第145回お寺めぐり『頼朝旗上げ伝説のお寺で歴史を体感する』   

平成30年6月16日(土)  函南町 高源寺(曹洞宗)

13:00JR三島駅に集合し、東海道線で函南駅へ。函南駅でタクシー6台に分乗して高源寺へ向かう。

東海道線の線路をくぐり、しばらくして右に折れ山道を進む。

高源寺の山門前で現地集合の人たちと合流してから、高源寺についての事前学習を行った。

入口から山門まで苔むした鎌倉古道を思わせる石畳が続き、山門から鐘楼門、本堂まで立ち並ぶ古木は1000年近い歴史を感じさせる大木で、その周りは緑の絨毯を敷き詰めたように苔むし、6月の梅雨空にしっとりとした風情を醸し出していた。重厚で神聖な佇まいの山里のお寺に癒やされ、感動した。

梁の4カ所に菊の御紋がある四脚門、比企尼(ひきのあま)の宝篋印塔(ほうきょういんとう)、頼朝伝説のある実なしの椎の木、閻魔王、脱衣婆の石像がある鐘楼門など鎌倉時代が偲ばれる建物ばかりだった。

広島県出身のご住職が、高源寺の歴史について話して下さった。         

元は長久寺といい、弘法大師が650年前、修行道場として開かれた。鎌倉幕府を開いた源頼朝とも深い縁でつながっているお寺で、頼朝の乳母比企尼が、頼朝と文覚上人とを引き合わせ、文覚によって源氏の再興を促され、鎌倉幕府を開くことにつながったという、密談の場所となったのが長久寺だった。

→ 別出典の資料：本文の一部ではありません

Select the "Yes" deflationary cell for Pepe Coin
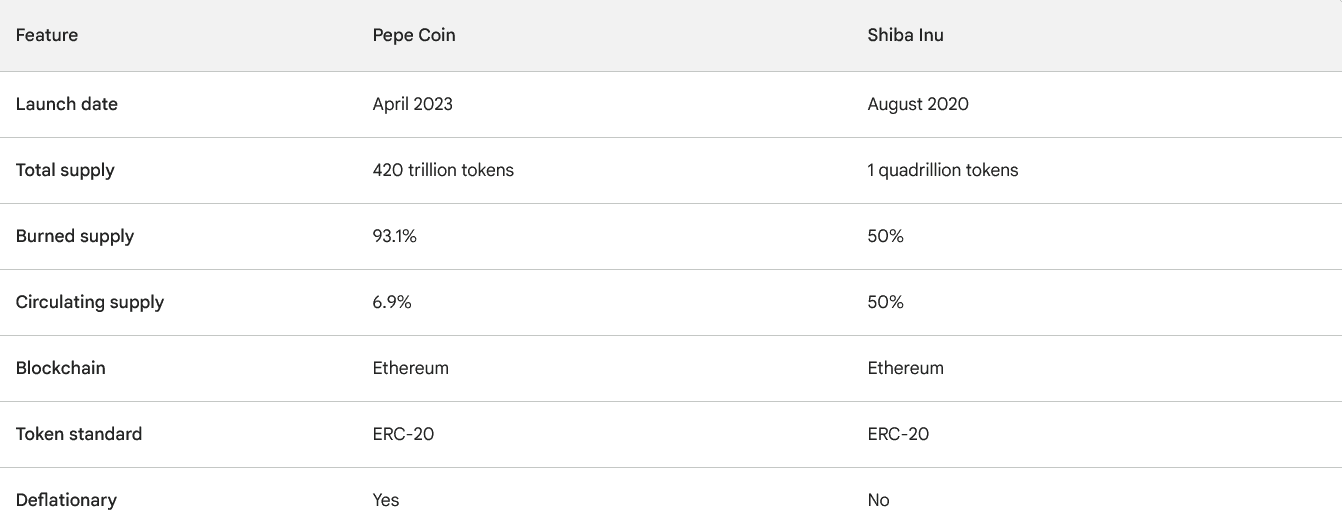The image size is (1342, 531). click(x=386, y=500)
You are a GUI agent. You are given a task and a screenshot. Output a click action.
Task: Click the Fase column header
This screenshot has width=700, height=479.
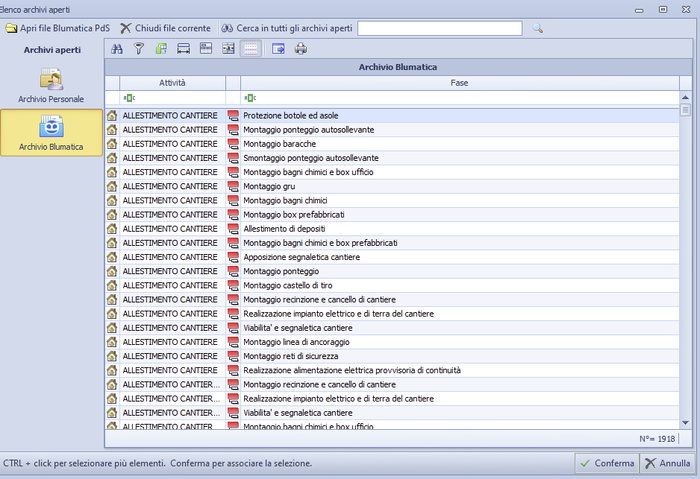(459, 83)
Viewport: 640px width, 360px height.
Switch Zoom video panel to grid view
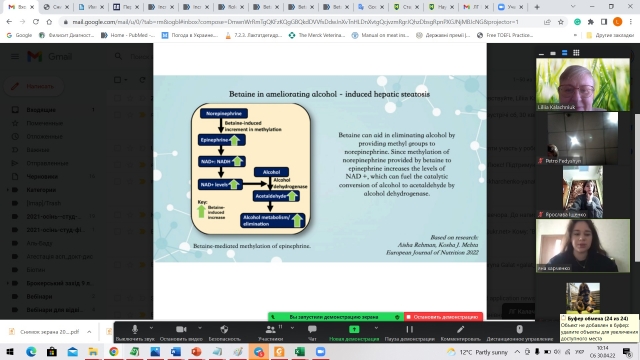tap(576, 53)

なぜ、伊豆の頼朝が訪れるのに安全な場所だったのかは、ここが山の中にあり、修行道場としての寺であまり名前が知られていなかったためだと、後の比企家の人たち(現在埼玉県に住む比企家の子孫)の調査でわかった。

乳母の比企の孫娘は、津島家の初代大名の奥さんとなった人で島津忠久の母。高源寺には、島津忠久、源頼朝、比企尼の3つの位牌が並んで祀られている。

武士の時代を始めた頼朝と、武士の時代を終わらせた島津家の両方にかかわりをもつお寺である。

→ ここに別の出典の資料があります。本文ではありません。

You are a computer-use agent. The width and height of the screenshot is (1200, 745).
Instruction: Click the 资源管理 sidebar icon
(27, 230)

途中、野火で焼失したが、1190年頼朝の寄進により再建し、源氏の源をとって高源寺と改めた。歴史的にも源氏に深い関わりをもつ寺の名前が広まらなかったのは、比企家が北条家にあまりよく思われていなかったので滅亡させられ、そのため、比企家の資料がなくなってしまったことに関係があるようだ。

寺があって、そこに頼朝に関わる歴史、石橋山の合戦、出陣旗揚げ、軍勢揃いなどがあるので、それらをできるだけ寺を訪れる方々にお話しして知ってもらいたいと話されていた。

ご住職の仰るとおり、身近なところに荘厳で歴史ある寺が存在するということを多くの人が知ってくれることを願っている。